ABOUT THIS EXERCISE: If a line of the records holds the word "Edit", copy it out.

RECORDS TO PROCESS:
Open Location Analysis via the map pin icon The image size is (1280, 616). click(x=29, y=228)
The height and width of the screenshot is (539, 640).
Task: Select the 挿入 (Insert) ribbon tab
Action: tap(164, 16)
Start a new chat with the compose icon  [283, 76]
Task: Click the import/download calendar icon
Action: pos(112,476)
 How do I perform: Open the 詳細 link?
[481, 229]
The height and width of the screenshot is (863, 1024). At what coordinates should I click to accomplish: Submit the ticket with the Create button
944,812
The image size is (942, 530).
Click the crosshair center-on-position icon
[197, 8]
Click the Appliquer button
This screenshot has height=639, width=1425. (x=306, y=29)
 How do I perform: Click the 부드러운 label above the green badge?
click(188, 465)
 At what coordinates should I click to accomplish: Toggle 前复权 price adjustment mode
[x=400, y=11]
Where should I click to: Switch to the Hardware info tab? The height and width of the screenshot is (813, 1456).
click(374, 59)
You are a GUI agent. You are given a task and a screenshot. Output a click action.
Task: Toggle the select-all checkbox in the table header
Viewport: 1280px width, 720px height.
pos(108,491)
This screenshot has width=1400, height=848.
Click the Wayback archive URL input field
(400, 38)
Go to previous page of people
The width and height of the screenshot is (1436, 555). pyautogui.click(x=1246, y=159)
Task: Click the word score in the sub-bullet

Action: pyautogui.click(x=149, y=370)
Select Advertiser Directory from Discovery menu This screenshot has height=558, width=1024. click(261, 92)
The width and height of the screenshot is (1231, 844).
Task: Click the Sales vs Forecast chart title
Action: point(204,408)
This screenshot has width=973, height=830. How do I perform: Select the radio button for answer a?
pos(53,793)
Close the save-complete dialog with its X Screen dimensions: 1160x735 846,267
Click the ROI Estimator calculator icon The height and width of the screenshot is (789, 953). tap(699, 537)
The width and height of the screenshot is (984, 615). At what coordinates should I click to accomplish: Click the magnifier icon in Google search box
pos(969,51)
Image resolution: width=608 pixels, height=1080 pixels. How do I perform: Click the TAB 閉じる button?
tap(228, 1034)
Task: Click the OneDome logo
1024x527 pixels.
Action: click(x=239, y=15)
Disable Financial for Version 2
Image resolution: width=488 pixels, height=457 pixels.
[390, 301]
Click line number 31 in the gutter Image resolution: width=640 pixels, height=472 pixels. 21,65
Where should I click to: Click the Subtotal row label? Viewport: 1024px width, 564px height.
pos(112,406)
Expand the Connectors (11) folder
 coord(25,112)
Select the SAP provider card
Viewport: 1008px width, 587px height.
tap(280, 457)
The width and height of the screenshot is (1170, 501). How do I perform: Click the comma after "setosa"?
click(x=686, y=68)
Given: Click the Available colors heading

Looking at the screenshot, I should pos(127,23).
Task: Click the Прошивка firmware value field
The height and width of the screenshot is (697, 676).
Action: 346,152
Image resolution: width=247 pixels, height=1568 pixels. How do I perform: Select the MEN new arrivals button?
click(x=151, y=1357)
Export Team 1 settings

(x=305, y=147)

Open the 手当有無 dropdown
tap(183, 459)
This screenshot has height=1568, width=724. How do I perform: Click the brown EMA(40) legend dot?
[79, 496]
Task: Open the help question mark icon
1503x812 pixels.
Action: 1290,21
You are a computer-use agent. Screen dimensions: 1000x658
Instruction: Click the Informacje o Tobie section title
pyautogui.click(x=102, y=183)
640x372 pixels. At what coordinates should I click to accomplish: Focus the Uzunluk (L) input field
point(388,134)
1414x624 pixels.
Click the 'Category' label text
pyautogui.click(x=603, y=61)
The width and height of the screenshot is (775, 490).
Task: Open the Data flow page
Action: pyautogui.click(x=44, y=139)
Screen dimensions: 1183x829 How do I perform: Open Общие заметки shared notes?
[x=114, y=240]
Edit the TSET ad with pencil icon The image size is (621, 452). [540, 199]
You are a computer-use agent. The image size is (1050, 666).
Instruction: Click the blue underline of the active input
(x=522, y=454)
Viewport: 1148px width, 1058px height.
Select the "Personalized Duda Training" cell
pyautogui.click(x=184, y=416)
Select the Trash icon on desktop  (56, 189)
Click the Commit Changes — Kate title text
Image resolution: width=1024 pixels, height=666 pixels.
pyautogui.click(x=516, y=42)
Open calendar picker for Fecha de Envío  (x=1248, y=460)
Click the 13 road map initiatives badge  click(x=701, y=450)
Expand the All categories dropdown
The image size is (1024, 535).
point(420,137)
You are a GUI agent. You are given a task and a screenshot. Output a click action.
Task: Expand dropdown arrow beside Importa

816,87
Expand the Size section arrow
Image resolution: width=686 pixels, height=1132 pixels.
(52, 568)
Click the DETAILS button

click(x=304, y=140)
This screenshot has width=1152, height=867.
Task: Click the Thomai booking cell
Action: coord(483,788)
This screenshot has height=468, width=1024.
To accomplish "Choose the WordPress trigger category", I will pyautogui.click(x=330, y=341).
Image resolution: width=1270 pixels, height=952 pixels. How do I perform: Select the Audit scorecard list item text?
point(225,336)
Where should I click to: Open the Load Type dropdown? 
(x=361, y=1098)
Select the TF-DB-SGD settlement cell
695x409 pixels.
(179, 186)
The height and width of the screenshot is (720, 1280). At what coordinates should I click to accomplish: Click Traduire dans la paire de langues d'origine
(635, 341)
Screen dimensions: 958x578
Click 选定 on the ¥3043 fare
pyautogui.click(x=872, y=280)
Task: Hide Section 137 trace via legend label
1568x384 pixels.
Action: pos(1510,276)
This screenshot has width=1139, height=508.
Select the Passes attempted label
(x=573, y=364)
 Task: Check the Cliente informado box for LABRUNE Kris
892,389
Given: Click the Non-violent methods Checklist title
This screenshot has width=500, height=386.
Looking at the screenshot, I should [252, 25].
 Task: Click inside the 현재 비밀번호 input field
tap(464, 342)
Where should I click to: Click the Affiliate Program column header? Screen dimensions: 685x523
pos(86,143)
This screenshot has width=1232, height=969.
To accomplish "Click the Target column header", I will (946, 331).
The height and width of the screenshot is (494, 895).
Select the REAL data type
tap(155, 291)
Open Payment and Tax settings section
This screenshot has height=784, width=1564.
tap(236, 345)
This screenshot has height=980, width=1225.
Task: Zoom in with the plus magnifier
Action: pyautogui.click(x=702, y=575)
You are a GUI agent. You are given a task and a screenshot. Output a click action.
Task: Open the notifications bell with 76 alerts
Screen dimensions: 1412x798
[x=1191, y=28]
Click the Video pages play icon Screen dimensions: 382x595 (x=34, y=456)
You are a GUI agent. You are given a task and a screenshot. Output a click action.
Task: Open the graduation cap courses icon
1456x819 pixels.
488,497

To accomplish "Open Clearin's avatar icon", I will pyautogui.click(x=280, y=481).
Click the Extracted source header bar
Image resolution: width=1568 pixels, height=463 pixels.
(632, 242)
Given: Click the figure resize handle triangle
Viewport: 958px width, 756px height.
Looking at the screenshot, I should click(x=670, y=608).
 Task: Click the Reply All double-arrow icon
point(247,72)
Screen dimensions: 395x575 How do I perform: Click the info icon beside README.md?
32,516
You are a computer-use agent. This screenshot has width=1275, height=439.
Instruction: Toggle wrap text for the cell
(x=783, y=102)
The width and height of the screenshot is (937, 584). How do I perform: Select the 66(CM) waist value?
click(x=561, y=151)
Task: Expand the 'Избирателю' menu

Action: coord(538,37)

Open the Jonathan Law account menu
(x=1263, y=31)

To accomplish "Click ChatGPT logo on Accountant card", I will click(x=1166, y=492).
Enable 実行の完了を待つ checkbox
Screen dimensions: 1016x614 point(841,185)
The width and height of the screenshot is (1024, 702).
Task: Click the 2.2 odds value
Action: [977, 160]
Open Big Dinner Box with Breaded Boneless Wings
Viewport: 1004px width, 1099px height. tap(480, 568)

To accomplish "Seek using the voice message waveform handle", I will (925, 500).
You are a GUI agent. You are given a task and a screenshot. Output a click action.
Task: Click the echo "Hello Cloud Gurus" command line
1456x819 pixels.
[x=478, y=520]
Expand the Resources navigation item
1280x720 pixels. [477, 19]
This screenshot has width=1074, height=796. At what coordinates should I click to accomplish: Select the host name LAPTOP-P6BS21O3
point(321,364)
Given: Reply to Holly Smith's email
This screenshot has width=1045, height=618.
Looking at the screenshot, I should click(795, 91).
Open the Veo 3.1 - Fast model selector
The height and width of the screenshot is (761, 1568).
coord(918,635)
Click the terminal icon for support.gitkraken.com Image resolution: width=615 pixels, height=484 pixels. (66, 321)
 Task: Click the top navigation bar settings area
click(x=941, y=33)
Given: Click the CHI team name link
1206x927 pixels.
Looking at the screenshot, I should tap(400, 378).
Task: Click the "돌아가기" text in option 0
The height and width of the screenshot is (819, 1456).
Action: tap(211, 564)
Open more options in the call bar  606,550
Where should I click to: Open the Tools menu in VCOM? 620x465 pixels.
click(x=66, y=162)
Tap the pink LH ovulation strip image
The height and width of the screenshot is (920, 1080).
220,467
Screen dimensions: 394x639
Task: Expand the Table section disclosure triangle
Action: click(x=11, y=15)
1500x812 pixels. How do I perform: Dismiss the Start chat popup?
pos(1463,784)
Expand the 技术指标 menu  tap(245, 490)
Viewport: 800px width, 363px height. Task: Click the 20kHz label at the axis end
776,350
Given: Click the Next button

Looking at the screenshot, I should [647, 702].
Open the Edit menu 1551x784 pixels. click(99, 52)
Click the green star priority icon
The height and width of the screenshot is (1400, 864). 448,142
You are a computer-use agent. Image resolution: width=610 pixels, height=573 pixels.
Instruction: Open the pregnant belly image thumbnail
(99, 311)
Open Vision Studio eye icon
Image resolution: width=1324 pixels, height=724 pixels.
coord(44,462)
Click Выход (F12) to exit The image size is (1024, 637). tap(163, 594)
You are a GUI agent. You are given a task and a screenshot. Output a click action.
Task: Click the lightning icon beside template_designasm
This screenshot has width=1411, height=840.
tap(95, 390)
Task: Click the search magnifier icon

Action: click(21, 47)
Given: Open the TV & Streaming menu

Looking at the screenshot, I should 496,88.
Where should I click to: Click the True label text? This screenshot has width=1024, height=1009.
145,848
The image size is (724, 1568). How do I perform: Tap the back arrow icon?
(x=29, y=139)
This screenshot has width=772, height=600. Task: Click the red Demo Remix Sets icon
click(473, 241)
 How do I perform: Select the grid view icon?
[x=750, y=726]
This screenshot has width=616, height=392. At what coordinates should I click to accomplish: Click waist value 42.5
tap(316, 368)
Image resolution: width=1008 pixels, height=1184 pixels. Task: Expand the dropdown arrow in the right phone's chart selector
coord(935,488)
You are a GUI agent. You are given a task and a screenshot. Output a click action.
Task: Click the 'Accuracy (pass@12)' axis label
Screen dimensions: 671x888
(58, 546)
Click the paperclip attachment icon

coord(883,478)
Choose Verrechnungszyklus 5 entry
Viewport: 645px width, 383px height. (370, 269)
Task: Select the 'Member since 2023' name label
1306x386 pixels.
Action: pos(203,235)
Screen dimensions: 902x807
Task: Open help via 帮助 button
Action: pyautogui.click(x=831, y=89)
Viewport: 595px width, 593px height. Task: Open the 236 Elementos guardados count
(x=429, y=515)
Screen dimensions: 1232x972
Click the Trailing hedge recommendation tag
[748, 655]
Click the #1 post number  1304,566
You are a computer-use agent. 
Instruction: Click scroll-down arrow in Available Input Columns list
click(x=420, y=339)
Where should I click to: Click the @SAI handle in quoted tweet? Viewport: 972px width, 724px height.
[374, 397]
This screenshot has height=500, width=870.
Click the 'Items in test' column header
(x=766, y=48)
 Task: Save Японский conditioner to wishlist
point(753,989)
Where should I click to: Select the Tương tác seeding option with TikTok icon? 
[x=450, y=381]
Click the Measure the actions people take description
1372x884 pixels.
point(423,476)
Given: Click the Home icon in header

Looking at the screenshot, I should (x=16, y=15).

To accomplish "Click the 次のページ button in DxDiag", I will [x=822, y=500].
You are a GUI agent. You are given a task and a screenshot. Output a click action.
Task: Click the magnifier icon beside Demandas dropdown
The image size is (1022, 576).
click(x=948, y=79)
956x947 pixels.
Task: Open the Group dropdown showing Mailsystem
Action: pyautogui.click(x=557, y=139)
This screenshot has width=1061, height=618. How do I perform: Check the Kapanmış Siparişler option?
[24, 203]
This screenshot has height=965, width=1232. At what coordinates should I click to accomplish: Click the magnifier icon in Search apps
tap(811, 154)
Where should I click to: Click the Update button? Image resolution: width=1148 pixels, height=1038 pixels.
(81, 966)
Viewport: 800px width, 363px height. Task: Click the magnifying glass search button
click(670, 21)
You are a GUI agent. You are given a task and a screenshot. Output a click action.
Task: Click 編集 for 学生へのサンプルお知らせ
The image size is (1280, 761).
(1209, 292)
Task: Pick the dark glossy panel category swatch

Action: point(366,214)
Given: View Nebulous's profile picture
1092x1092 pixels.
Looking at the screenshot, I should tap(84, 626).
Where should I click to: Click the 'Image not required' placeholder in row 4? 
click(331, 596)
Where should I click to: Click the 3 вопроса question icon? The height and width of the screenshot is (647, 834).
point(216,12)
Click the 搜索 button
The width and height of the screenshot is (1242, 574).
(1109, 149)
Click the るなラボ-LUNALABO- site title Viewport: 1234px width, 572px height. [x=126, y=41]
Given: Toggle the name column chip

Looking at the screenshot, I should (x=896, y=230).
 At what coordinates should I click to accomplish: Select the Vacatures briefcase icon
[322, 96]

PROBLEM SOLUTION:
Edit the TSET ad with pencil icon The image size is (621, 452). [540, 199]
Open the Edit menu 1551x784 pixels. click(99, 52)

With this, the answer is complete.